*Exercise goal:* Repeat everything in the CT contrast article from "The Value of" down to "radiologists by 30%.", word for word.

*Reading passage:*
++++++++++

Contrast

The Value of CT Contrast

If there was a tool available that would automatically improve your job performance by nearly one-third, you’d want to use it, right? (And no, we’re not talking about ChatGPT.) The tool is contrast media, and a new study in JAMA Surgery found that the use of contrast in emergency CT exams improved the diagnostic accuracy of radiologists by 30%.

Radiology has a love-hate relationship with contrast. Contrast media unquestionably improves medical image quality, but it also adds a layer of complexity to imaging operations. Patients have to be screened and monitored for contrast allergies and reactions, IV lines have to be placed, injectors have to be monitored and maintained. 

Radiology researchers and clinicians have explored a variety of methods for non-contrast imaging, in particular in the emergency setting, where the time spent setting up a contrast exam could delay patient care. 

But while the risks of giving contrast are extensively debated, what are the risks of not using it? Researchers from multiple US institutions sought to answer this question in a study of 201 patients who got CT scans in emergency departments for acute abdominal pain over 3 weeks in 2017. All patients were scanned on Siemens Healthineers’ Somatom Force dual-source dual-energy CT scanner.

The original scans were contrast-enhanced, and a dual-energy technique was used to produce non-contrast images. Both sets of images were read by faculty and resident radiologists. Compared to the gold standard of contrast CT at 100%, findings included:

  • Diagnostic accuracy of unenhanced CT was 70%, or 30 percentage points lower than contrast CT
  • Faculty radiologists were more accurate than residents for primary diagnoses (82% vs. 76%), but less accurate for actionable secondary diagnoses (87% vs. 90%)
  • Faculty made fewer false-negative primary diagnoses than residents (38% vs. 62%)
  • False-negative and false-positive results were common (19% and 14%, respectively)

The Takeaway 

Reducing the use of contrast is a worthy goal, but it carries risks of its own, as this study indicates. False-negative interpretations are among the worst kinds of radiology errors with non-contrast exams, and clinicians should weigh the diagnostic penalty of withholding contrast media in the emergency setting, especially given the extremely low rate of contrast reactions in low-risk patients.

++++++++++

*Entries supplied:*
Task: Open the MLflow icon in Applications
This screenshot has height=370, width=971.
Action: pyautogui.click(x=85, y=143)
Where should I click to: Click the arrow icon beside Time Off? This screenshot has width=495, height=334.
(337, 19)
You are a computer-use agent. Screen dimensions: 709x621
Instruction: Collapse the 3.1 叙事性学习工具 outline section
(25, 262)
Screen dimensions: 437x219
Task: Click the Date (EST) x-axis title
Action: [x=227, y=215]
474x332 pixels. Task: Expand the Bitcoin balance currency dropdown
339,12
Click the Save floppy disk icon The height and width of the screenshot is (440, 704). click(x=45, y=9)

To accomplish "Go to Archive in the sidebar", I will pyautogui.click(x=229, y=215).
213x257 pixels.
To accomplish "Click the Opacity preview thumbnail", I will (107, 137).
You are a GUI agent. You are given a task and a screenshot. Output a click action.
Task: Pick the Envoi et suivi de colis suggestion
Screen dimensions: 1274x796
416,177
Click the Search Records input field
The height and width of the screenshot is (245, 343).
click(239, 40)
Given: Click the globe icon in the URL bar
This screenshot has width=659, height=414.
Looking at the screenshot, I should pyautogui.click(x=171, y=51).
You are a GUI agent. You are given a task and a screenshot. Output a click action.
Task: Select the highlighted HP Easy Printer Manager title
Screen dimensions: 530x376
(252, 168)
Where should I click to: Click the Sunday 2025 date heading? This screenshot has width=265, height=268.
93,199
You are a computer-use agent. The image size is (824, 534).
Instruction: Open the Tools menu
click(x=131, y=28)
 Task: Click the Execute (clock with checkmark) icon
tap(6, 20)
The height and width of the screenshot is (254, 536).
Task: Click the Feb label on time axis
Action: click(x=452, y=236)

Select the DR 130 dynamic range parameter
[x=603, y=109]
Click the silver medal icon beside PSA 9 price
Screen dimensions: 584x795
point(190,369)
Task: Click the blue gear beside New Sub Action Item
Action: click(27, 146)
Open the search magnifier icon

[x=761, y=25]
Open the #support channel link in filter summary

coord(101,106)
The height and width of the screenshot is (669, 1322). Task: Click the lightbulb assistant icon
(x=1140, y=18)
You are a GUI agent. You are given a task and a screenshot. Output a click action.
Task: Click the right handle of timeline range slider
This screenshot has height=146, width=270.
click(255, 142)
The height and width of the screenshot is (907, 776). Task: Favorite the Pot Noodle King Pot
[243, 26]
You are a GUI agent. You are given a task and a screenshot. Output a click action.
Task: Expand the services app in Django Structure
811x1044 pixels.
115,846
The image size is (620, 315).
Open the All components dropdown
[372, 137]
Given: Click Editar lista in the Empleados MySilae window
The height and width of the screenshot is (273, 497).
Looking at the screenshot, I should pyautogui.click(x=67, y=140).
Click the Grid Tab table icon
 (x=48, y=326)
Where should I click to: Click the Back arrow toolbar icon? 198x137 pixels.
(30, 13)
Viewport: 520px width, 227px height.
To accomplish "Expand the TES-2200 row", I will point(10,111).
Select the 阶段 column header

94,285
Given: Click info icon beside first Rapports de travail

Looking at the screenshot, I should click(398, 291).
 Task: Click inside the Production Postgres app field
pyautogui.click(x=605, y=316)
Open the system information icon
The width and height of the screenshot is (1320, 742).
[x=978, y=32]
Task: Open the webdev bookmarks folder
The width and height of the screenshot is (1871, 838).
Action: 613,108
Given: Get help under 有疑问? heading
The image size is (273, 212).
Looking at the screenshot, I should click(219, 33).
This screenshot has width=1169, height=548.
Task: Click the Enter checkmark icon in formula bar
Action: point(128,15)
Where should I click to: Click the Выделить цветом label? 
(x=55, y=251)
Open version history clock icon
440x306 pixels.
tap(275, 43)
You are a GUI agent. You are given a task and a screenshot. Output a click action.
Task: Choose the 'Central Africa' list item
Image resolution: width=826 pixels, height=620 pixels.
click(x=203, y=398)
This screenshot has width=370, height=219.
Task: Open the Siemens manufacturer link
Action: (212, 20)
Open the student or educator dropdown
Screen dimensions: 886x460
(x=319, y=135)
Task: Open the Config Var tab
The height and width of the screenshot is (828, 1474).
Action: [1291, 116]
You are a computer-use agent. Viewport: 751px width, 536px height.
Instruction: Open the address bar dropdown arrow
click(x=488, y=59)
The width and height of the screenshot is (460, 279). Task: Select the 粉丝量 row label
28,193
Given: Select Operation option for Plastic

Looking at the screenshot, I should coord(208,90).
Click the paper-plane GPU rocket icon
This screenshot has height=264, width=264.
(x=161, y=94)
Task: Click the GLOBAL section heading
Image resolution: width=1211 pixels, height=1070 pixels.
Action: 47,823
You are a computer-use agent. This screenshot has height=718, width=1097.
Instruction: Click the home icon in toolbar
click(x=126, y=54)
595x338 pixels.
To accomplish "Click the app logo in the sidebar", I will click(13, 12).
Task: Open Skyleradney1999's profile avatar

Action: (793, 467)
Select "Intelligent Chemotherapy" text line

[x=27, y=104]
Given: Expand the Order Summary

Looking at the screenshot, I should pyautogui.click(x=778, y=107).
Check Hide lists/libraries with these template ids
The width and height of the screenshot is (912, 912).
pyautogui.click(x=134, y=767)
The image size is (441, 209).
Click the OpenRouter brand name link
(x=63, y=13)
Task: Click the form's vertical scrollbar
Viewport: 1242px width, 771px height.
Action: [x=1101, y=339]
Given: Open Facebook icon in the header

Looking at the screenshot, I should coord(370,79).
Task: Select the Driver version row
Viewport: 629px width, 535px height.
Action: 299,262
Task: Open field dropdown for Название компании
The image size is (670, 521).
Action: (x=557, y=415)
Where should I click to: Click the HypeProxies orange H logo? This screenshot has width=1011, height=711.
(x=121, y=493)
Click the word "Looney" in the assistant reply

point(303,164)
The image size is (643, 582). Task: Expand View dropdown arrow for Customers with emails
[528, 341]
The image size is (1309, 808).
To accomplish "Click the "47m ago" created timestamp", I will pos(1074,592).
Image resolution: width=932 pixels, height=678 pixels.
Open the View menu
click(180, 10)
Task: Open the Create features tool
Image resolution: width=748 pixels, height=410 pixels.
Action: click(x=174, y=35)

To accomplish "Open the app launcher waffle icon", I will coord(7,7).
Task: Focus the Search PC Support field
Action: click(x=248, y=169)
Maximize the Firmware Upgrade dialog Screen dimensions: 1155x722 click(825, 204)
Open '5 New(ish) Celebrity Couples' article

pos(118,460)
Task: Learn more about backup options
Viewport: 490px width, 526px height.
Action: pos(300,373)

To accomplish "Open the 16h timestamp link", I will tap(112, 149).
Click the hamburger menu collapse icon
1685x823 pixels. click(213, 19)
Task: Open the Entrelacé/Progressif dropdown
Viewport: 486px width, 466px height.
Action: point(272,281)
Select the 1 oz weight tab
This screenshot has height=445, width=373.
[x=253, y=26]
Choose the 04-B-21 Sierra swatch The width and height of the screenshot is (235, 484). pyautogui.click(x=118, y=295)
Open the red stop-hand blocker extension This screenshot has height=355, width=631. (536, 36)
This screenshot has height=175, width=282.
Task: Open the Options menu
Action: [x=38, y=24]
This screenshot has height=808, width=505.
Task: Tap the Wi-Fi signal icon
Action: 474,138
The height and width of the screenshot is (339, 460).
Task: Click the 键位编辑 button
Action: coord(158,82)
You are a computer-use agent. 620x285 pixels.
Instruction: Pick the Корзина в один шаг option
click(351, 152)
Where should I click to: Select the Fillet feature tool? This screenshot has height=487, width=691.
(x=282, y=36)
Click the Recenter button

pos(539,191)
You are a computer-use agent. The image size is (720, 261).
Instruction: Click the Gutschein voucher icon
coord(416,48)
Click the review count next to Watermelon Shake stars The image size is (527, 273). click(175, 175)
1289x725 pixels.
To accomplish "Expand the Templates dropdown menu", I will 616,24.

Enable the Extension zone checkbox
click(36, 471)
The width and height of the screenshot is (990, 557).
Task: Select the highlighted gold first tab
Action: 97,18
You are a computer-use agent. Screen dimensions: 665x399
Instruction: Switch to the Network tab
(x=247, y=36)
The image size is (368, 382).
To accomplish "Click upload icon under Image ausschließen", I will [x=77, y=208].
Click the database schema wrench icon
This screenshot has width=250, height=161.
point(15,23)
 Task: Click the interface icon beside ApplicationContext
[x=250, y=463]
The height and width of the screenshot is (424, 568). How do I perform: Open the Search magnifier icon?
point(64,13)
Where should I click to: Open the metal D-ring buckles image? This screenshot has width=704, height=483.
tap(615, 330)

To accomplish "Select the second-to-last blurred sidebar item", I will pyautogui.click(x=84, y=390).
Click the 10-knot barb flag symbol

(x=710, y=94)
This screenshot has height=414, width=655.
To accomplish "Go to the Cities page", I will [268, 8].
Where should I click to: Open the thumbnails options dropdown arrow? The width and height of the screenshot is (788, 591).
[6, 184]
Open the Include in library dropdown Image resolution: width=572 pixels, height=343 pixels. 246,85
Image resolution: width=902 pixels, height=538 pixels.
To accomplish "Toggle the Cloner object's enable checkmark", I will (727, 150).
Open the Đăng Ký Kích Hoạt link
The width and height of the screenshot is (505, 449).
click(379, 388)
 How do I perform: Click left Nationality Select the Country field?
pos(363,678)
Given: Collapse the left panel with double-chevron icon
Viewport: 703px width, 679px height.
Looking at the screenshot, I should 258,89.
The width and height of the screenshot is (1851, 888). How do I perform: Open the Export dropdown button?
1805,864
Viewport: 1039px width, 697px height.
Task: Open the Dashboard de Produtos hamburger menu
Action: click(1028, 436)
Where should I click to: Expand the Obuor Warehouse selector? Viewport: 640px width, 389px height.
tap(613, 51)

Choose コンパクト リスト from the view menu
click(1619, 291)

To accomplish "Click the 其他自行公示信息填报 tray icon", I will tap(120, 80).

++++++++++

*Your solution:*
The Value of CT Contrast

If there was a tool available that would automatically improve your job performance by nearly one-third, you’d want to use it, right? (And no, we’re not talking about ChatGPT.) The tool is contrast media, and a new study in JAMA Surgery found that the use of contrast in emergency CT exams improved the diagnostic accuracy of radiologists by 30%.